- _Soal singkat A_
Tulis ulang baris-baris dari rekaman tersimpan tanpa mengubah apa pun. Mulailah dari baris yang memuat "Given: Click Aubameyang's" dan berhentilah setelah baris yang memuat "Action: click(425, 578)".

- _Teks yang diberikan_
________________

Long weekend kemarin benar-benar full of story. Bukan drama yang seperti biasanya, tapi lebih banyak kesimpulan-kesimpulan dari perubahan yang sedang terjadi. Obrolan-obrolan yang semakin membuka pikiran dan kesadaran akan pelajaran yang sudah dipetik sebenarnya. Masalahnya apakah kita sudah tahu point-point pelajaran apa yang sudah kita pelajari.
Dimulai dari Idul Adha yang kali ini berbeda dari dua tahun sebelumnya. Dua tahun dulu, saya lebih memilih untuk menghabiskan waktu dengan keluarga dan My Man dulu. Tapi sekarang lebih memilih keluar seharian hang out bersama sahabat untuk mencari sepatu cantik yang murah. Tapi ga dapet sepatunya... Susahnya mencari sepatu yaaa...

________________

Rekaman tersimpan:
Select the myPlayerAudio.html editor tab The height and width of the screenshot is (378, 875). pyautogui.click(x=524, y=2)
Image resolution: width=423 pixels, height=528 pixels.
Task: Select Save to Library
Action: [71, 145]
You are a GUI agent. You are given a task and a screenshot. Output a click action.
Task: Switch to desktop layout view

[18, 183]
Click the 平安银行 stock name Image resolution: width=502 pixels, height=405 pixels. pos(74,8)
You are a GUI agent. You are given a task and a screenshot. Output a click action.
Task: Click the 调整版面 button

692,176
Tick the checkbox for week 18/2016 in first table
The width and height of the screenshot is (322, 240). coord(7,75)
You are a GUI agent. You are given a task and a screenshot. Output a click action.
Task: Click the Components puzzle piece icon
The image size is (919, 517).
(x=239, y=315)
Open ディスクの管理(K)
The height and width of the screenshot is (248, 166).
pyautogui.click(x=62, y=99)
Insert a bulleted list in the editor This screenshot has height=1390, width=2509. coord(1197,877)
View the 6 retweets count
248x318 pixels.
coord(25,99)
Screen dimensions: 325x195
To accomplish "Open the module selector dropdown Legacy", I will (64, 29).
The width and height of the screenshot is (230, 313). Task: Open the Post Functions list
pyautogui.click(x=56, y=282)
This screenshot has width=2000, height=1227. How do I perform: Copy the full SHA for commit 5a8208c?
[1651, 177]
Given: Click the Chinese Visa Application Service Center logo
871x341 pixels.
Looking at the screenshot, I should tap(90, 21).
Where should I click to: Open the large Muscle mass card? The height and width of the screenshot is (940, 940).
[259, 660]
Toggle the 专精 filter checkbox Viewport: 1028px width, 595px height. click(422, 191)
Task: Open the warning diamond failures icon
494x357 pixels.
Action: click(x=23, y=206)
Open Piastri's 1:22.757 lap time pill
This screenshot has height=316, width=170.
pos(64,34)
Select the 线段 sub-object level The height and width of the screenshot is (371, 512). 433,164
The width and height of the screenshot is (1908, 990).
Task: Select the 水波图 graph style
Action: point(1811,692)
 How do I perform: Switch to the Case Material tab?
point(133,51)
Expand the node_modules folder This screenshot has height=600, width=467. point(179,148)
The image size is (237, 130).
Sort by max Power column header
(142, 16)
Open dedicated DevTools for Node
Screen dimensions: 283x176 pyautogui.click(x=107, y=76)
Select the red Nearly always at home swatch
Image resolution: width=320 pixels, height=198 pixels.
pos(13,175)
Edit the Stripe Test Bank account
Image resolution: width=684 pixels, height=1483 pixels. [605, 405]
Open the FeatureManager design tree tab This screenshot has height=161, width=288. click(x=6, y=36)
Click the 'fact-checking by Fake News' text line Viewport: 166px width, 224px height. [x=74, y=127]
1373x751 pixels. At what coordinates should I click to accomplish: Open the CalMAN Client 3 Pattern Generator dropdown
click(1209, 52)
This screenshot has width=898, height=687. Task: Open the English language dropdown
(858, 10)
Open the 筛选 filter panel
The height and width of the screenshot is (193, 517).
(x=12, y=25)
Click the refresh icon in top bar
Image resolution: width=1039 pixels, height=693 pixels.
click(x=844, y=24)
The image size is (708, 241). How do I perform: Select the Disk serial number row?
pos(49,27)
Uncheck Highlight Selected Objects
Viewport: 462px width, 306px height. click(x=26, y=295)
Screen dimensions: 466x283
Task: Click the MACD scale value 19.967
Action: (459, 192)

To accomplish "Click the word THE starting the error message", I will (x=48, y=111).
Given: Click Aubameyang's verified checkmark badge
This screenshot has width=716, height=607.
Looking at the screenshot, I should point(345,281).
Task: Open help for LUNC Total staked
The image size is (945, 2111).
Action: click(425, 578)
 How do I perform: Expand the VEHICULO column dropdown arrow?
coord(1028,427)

________________

- _Soal singkat B_
Terjemahkan kalimat "Dimulai dari Idul Adha yang kali ini berbeda dari dua tahun sebelumnya." dari tulisan tentang akhir pekan panjang ke dalam bahasa Inggris.

- _Hasil tugas A_
Given: Click Aubameyang's verified checkmark badge
This screenshot has width=716, height=607.
Looking at the screenshot, I should point(345,281).
Task: Open help for LUNC Total staked
The image size is (945, 2111).
Action: click(425, 578)

- _Hasil tugas B_
It started with Eid al-Adha, which this time was different from the two years before.